*Source material*
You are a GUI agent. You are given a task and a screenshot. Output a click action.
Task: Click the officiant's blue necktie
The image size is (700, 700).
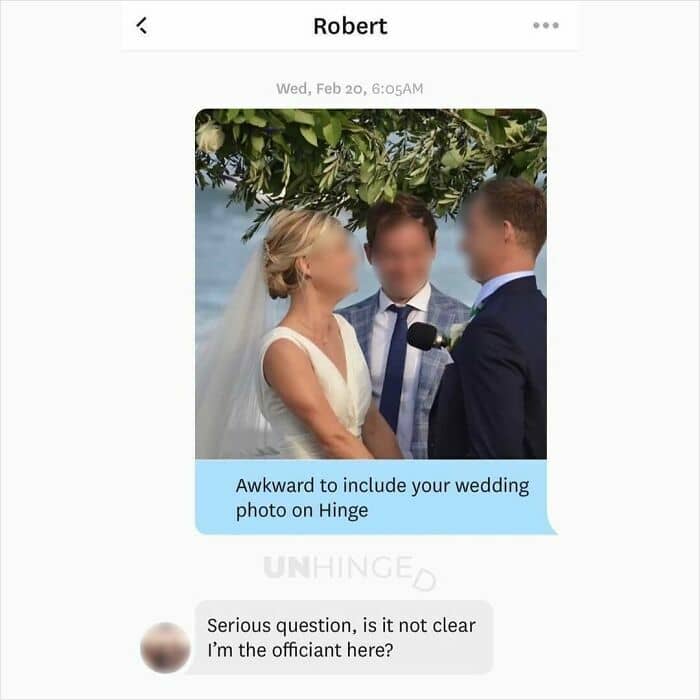coord(395,364)
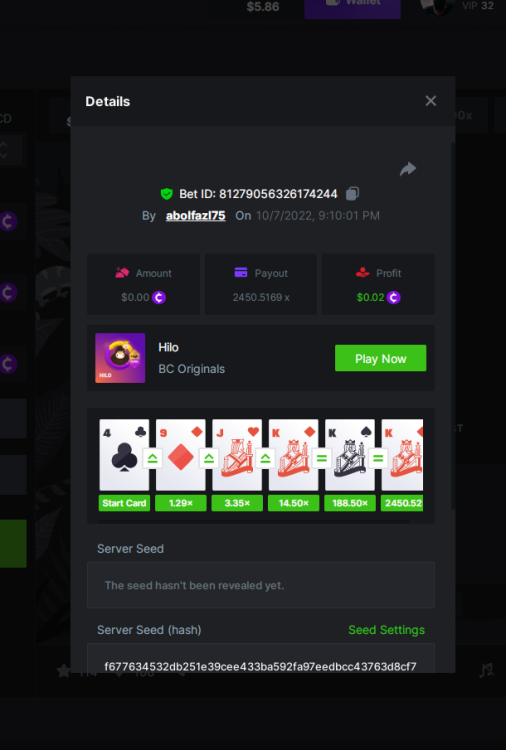Click the Server Seed hash field
Image resolution: width=506 pixels, height=750 pixels.
(x=261, y=660)
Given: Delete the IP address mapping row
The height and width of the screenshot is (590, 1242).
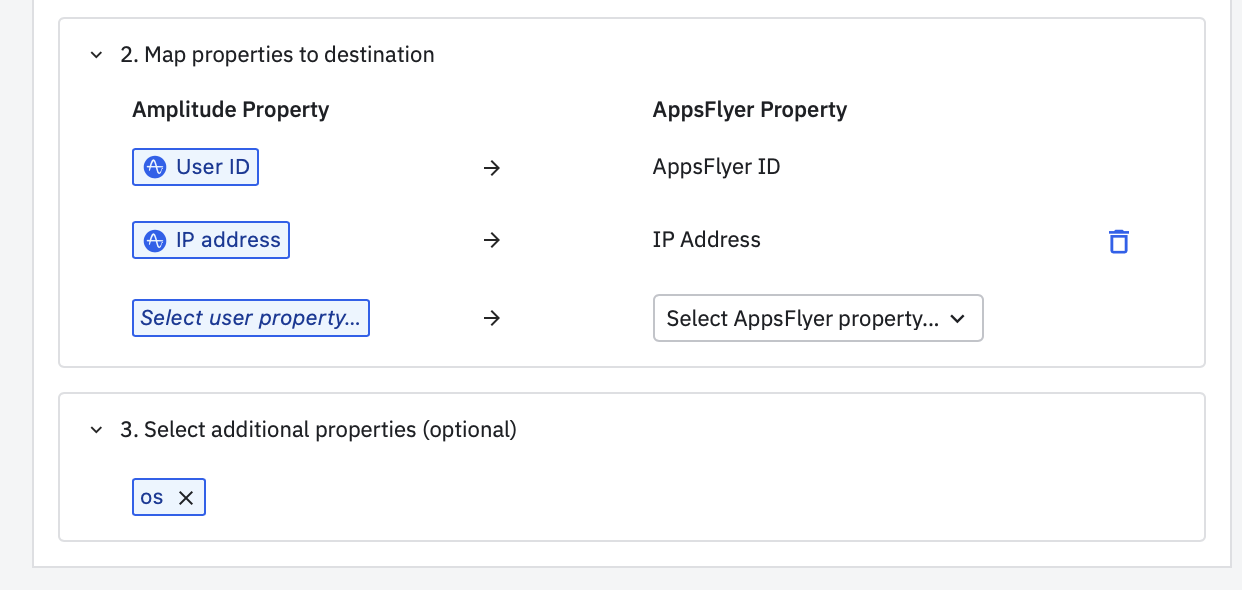Looking at the screenshot, I should pyautogui.click(x=1119, y=241).
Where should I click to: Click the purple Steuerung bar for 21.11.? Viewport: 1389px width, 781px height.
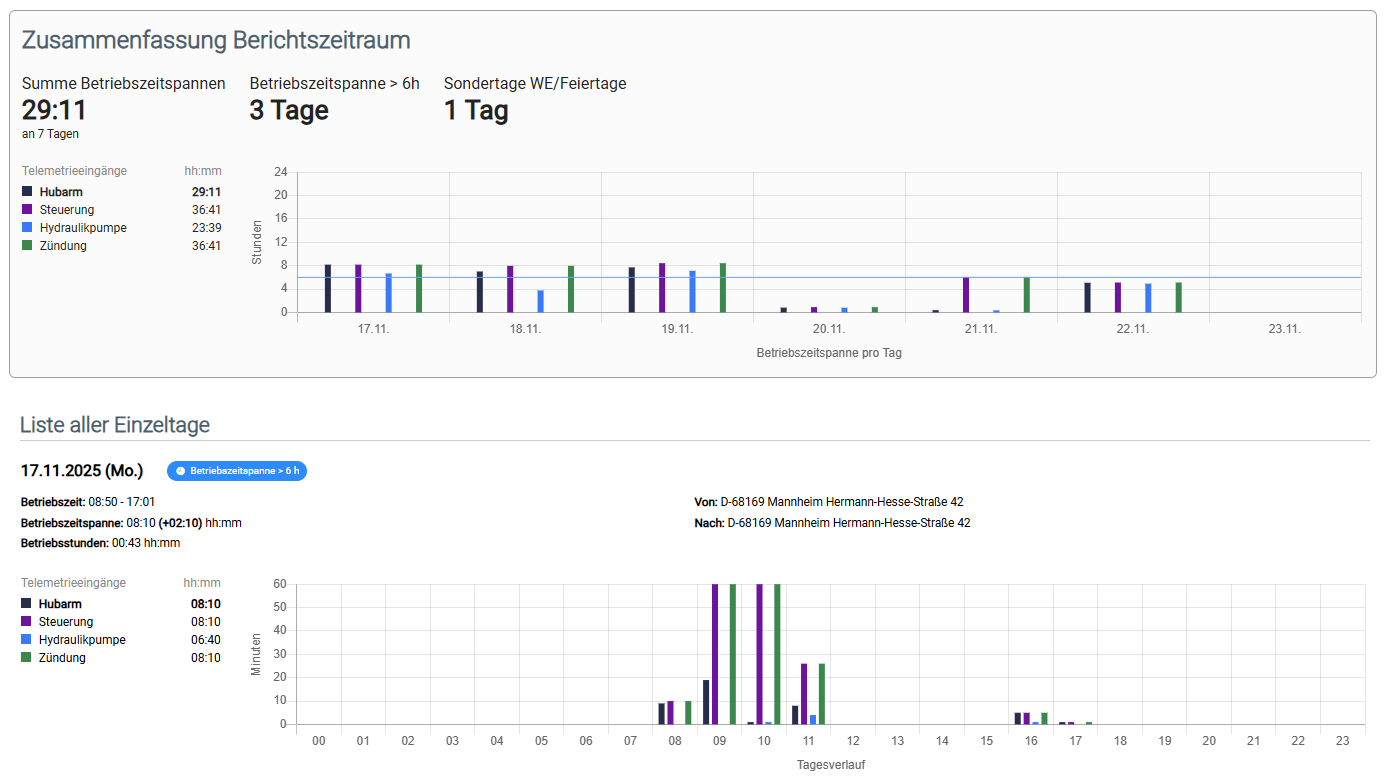click(x=966, y=295)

*Exercise objective*
Each line from the one with "Given: Delete the IP address mapping row" to the end of the material needs to be output word for word, with no picture included.

*Task solution*
Given: Delete the IP address mapping row
The height and width of the screenshot is (590, 1242).
Looking at the screenshot, I should pyautogui.click(x=1119, y=241).
Where should I click to: Click the purple Steuerung bar for 21.11.? Viewport: 1389px width, 781px height.
click(x=966, y=295)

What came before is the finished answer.